There had to be a flaw in the logic somewhere, but I could find none. However, accepting her thesis didn’t make things any more pleasant. “If I admit the point, then all I can say is that the system itself is corrupt, bankrupt, and wrong, whether it’s here or in the Confederacy.”
“Then you are naive. Both Medusa and the Confederacy have given the masses exactly what all the social reformers have clamored for all these years—peace, plenty, economic and social equality, security. All other alternatives that are not variations of the plan have resulted in mass privation. You saw nothing wrong with the Confederacy while you were there because you were a part of the power structure, not one of the sheep. You chafed-here because we tried to make you a sheep. But if you’d come in as a government official, perhaps a monitor officer, you’d have felt right at home.”

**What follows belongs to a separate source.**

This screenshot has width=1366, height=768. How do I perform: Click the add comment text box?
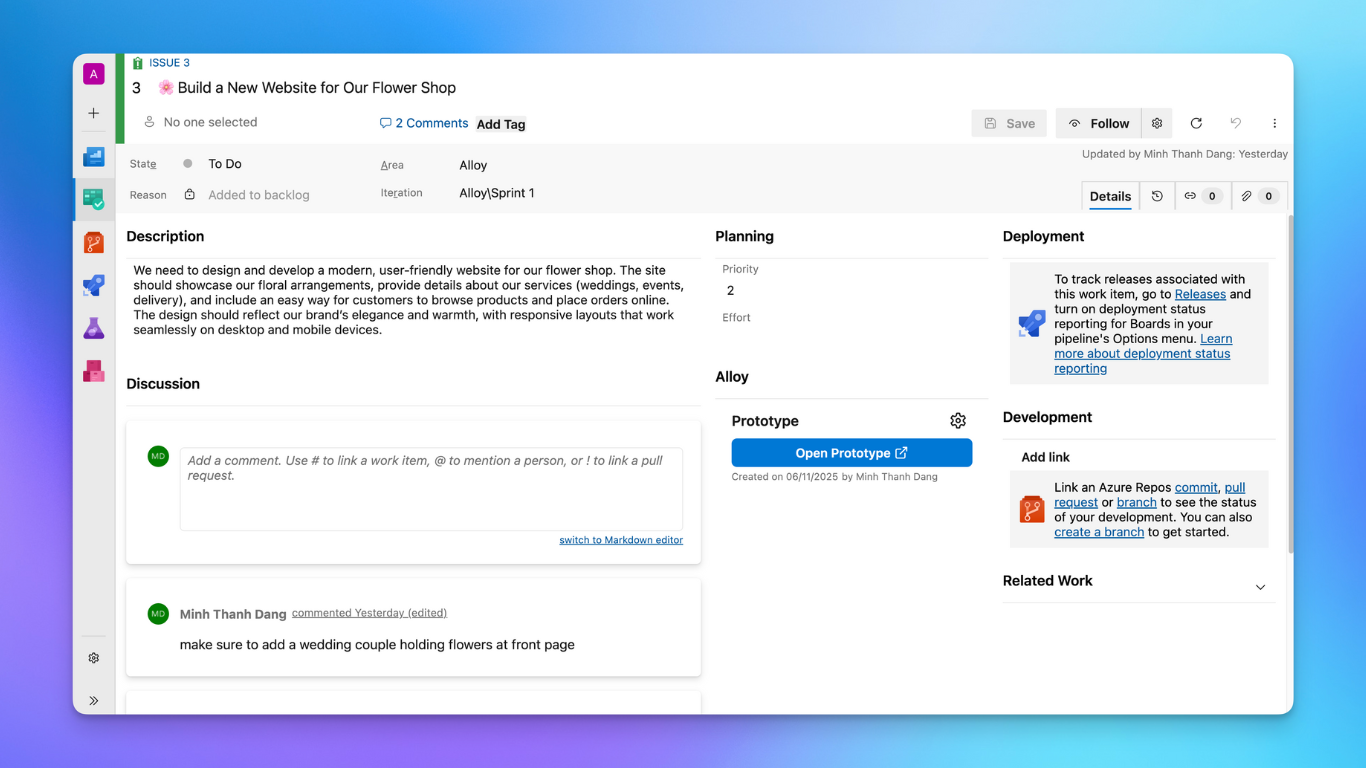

“I doubt that now,” I told her. “I have lost my faith.”
“Then, perhaps, that’s why you really did what you did. Think about it. You could have been home free, yet you persisted. You could have turned back at several points, yet you came on against hopeless odds. That isn’t the act of a trained Confederacy assassin, even a disillusioned one. You came willingly because you know what I say is true. You cannot accept the system in any form, yet you accept the fact that it is the best one. For one like you, living as a savage in a dead-end existence would eventually drive you crazy, yet you could not embrace the system. You didn’t really came after us to rescue anyone, Bul. You came here to surrender, and you did. There is no place in this world for one like you, and you know it.”

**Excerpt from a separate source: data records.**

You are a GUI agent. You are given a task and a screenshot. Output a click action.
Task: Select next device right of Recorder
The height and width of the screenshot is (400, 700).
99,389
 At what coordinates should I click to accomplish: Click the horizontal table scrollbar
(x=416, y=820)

I didn’t want to believe that what she said was true, and I would not admit her conclusions no m
atter what. I had no desire for suicide, no need to purge myself. She had it only partly right, I realized, and I would not give her the satisfaction of admitting even that to her. I could not exist on Medusa; there was no place on it for one like me. I came either to destroy the system or die trying.

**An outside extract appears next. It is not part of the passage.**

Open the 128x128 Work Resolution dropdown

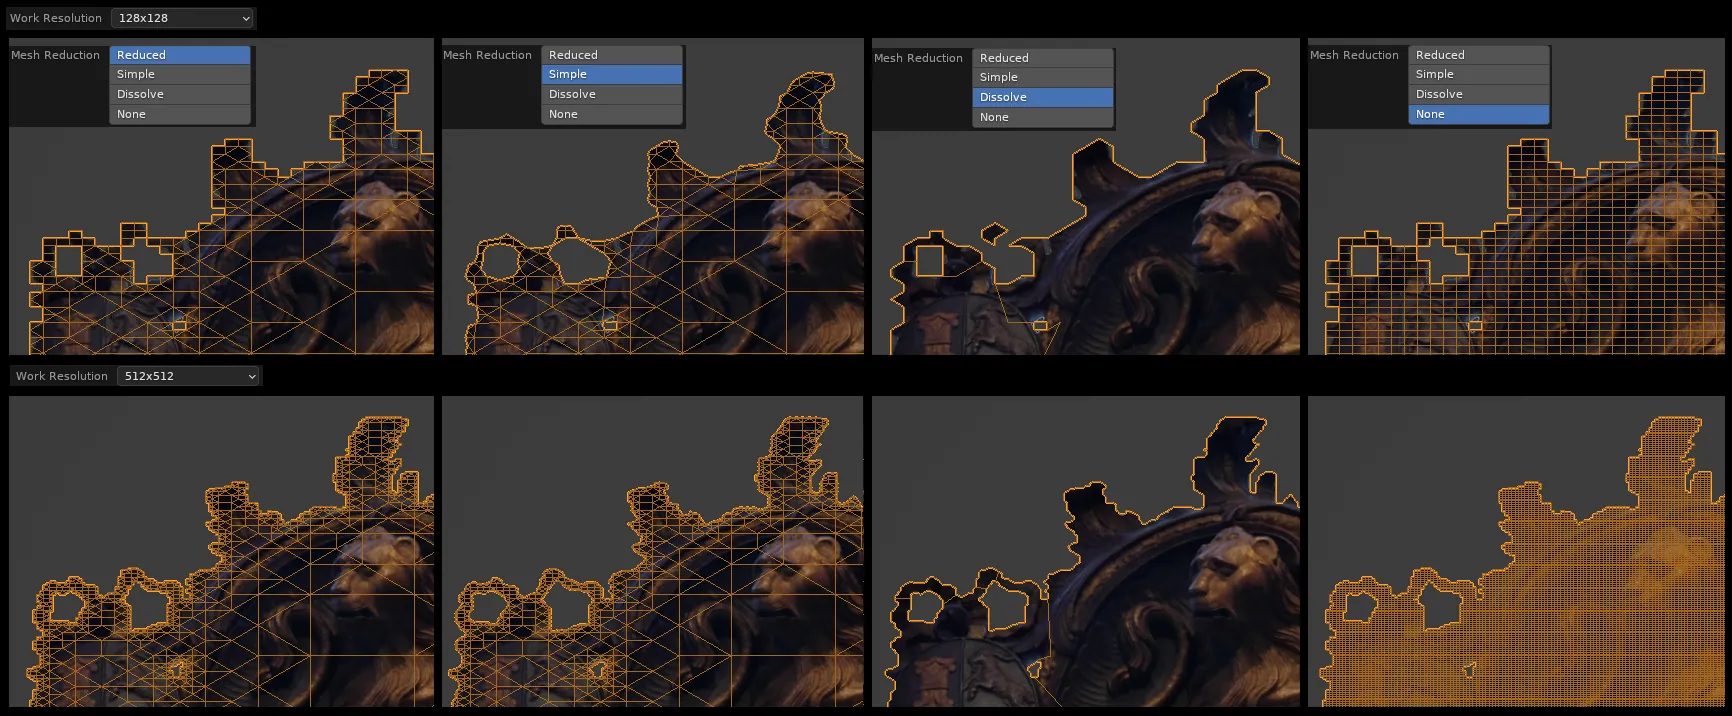coord(182,18)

Or was I just kidding myself?
“What happens to me now?” I asked her.
“Well, first J think we should give you something of an education, I think, perhaps, we should first take you to your friends. It should be interesting to see your reactions to our rather unique art form.”
We stood on a walk overlooking a vast expanse of plant growth. In many ways it was reminiscent of a resort complex back in the civilized worlds, with white sandy beaches, small pools of clear water fed by artfully constructed artificial waterfalls, and a safe but beautiful flower-filled planned jungle.
“The First Minister’s personal pleasure garden,” Fallen told me. “A place to totally relax and get away from it all.”
I squinted and looked down. “There are people down there.”
She nodded. “The garden is staffed by several dozen Goodtime Girls,” she told me. “They are there to fulfill his every wish, indulge his every whim, as well as keep the place in perfect condition.”
“At least in the Confederacy we don’t turn people into robotized slaves,” I noted acidly. That was one clear difference.
“Oh, no, you don’t,” Fallen admitted. “However, you killed four people in cold blood just to get this far, and who knows how many others over your career? The Confederacy takes the so-called criminals people like you catch and either totally wipes their minds and rebuilds childlike, menial personalities, or they totally remake your psyche into their own image if they can. In extremely violent cases, they simply kill the people. They send only the best to the Warden Diamond, but only because they have done something unusual or creative—or are highly connected politically, which is the most important factor in being sent here, since someday those determining the criminal’s fates may be caught doing something naughty and sent down themselves. The difference between the Council and the Congress and the so-called criminals like Talant Ypsir and Aeolia Matuze, two former government members, is only that Ypsir and Matuze made some enemies and so were prosecuted. They’re no different from any other Confederacy rulers. The personality goes with the job.”